The most important musical happening in Vilnius—and therefore the Universe—is the brilliant concert of the flies over Karoliniškės’ garbage containers. It is considerably deeper and metaphysically purer than Tarasov’s famous fly-sound installation. It’s a true live concert brimming with improvisation; its sounds determine the movement of the stars, the smells of Vilnius’s streets, and Vilniutians’ sexual mores.

Those flies buzzing above the new gray containers are numberless, but only a complete idiot would say they’re identical, or more or less identical.
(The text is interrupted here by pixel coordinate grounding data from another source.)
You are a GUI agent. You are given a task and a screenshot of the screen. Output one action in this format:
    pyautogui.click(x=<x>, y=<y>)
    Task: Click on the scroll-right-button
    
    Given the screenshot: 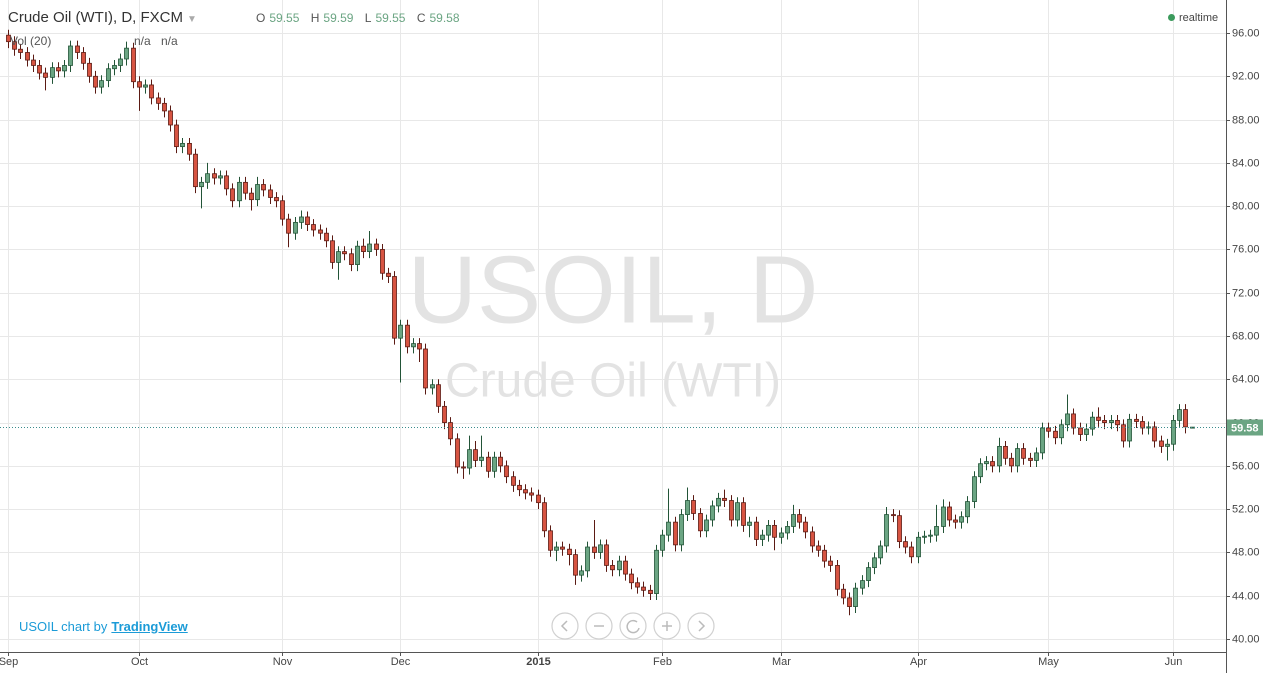 What is the action you would take?
    pyautogui.click(x=701, y=626)
     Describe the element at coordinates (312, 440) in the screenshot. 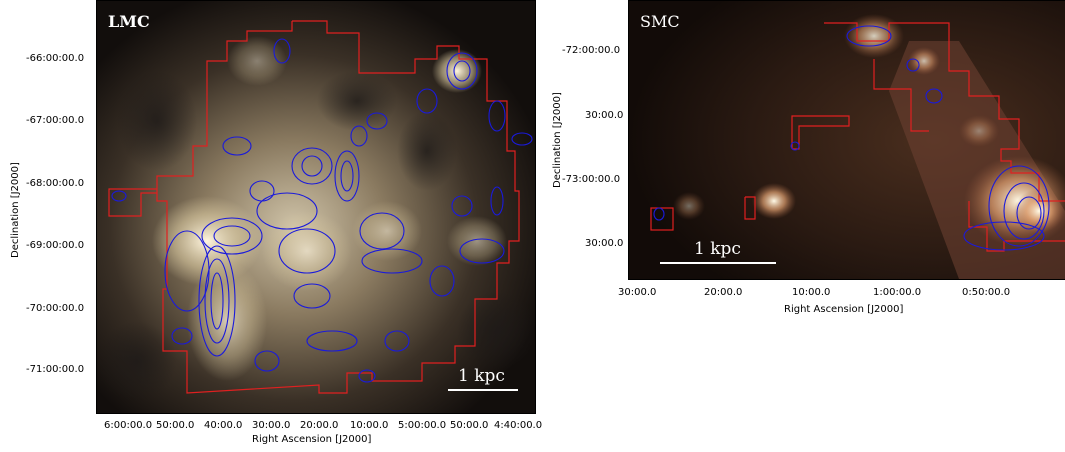

I see `lmc-xlabel: Right Ascension [J2000]` at that location.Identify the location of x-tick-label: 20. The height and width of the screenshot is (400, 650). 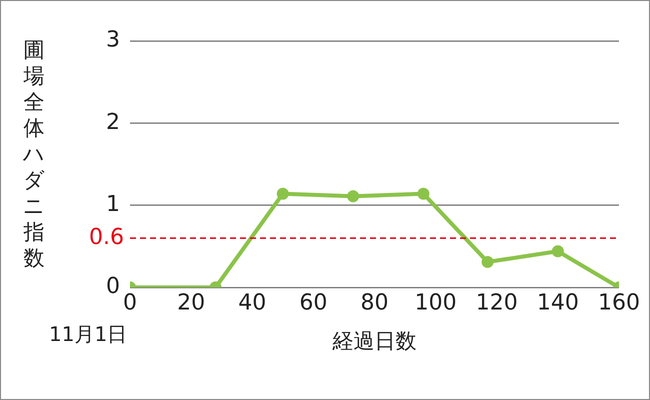
(192, 303).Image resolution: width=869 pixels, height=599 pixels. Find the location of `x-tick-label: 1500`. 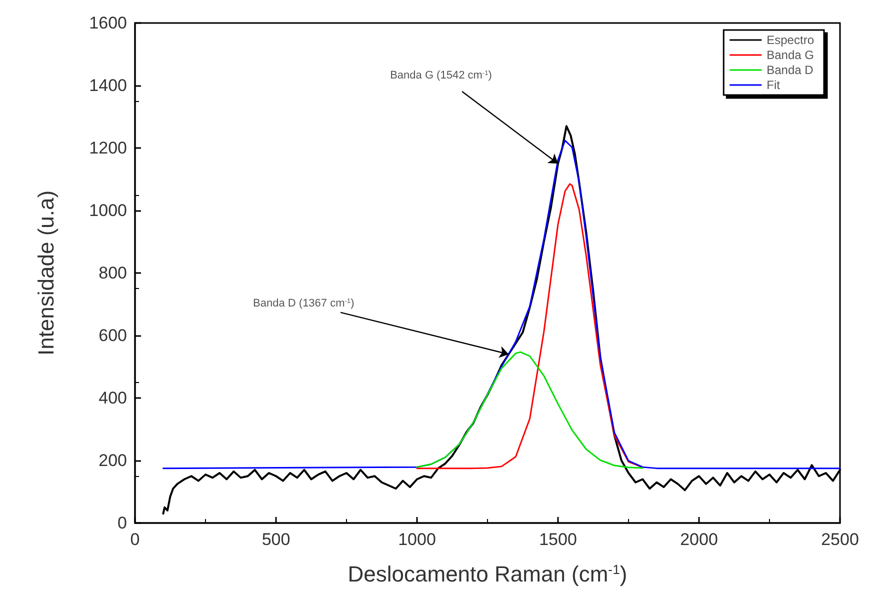

x-tick-label: 1500 is located at coordinates (558, 540).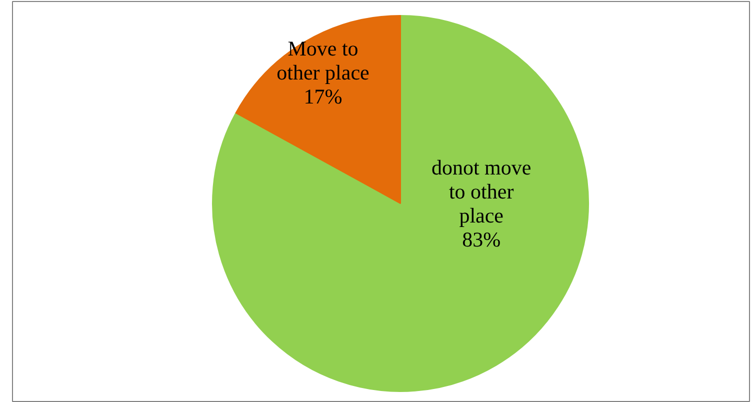 This screenshot has width=751, height=402. Describe the element at coordinates (482, 240) in the screenshot. I see `data-label: 83%` at that location.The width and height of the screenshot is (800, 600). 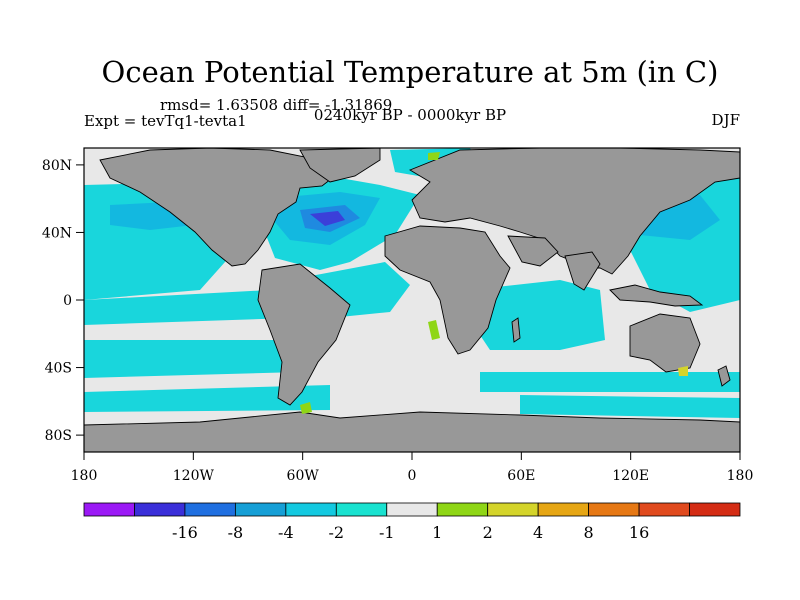 I want to click on stats-label: rmsd= 1.63508 diff= -1.31869, so click(x=276, y=105).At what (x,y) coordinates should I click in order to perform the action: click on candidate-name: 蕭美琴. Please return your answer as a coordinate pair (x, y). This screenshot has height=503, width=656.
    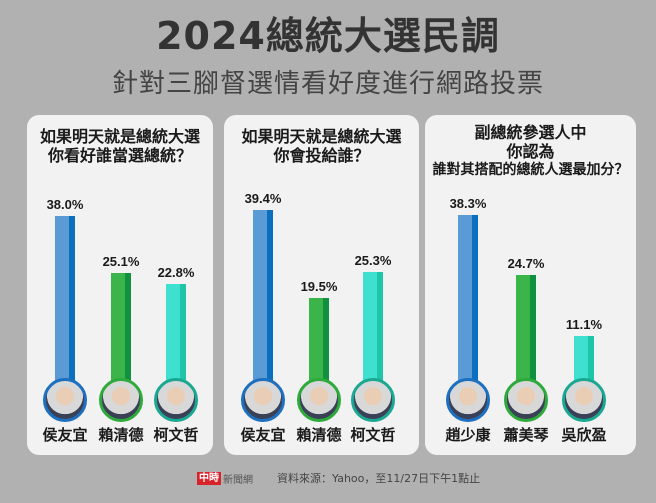
    Looking at the image, I should click on (526, 435).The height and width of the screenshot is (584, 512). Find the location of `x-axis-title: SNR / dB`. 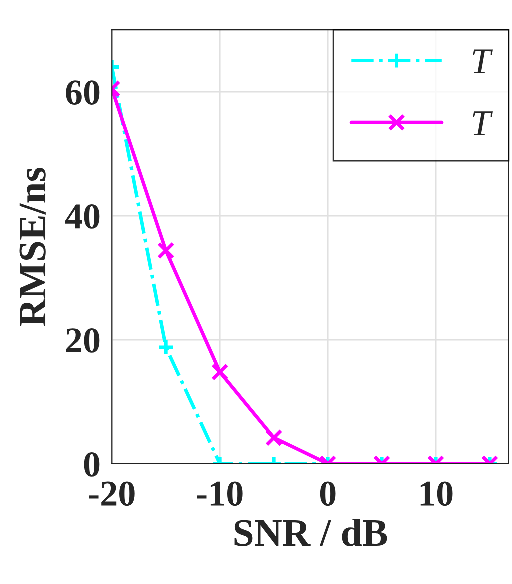

x-axis-title: SNR / dB is located at coordinates (311, 532).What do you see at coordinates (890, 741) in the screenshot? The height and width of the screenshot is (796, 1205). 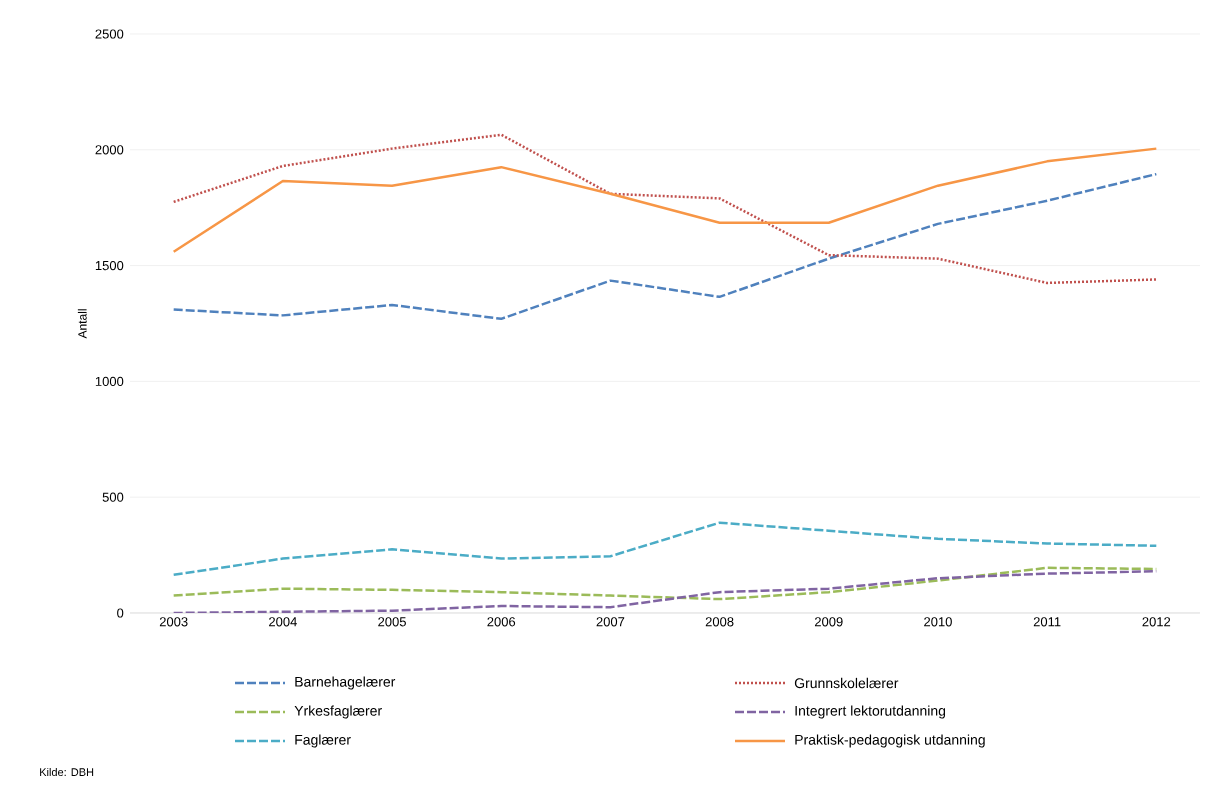 I see `legend-label: Praktisk-pedagogisk utdanning` at bounding box center [890, 741]. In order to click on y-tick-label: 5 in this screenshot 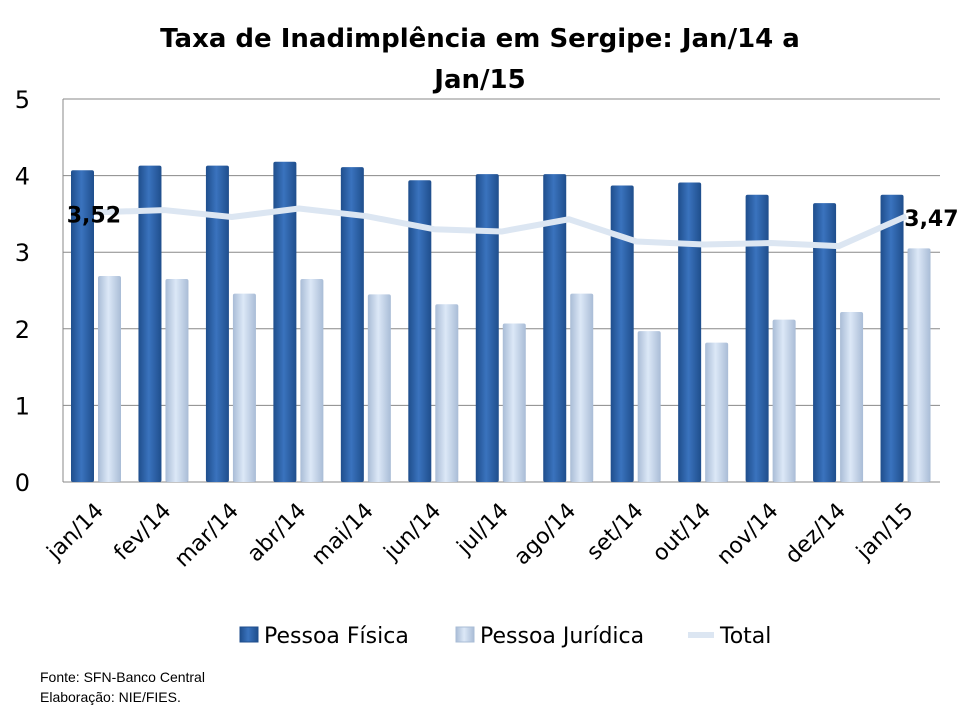, I will do `click(22, 100)`.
If that was all they were, they certainly wouldn’t determine either the movement of the stars or Vilniutians’ sexual moods. Those flies are much more varied than humans: from the tiny Drosphila to the impressive horse shit fly. When Apples Petriukas went looking for the meaning of life in the garbage dumps, he counted one thousand seven hundred thirteen varieties of flies. I go up to Korals’ reeking garbage containers and simply wave to that surreal orchestra with my hand—I don’t even need a baton. The domain of the flies greets me with a majestic fortissimo, in which individual musical themes diverge only later: humming, whining, buzzing, as well as all the other fly sounds. But this is merely the beginning of the beginning—the buzzings will out-buzz one another; primary and secondary motifs will be born, as well as fly self-disclosures and leaps into infinity toward the Absolute of the flies. And on top of all of that, you need to add the smell! Only the concerto grosso of Vilnius’s flies synthesizes a flawless musical sound and an artistic smell. The reek of that concert is simply unmatched—almost as amazing as that of my attire.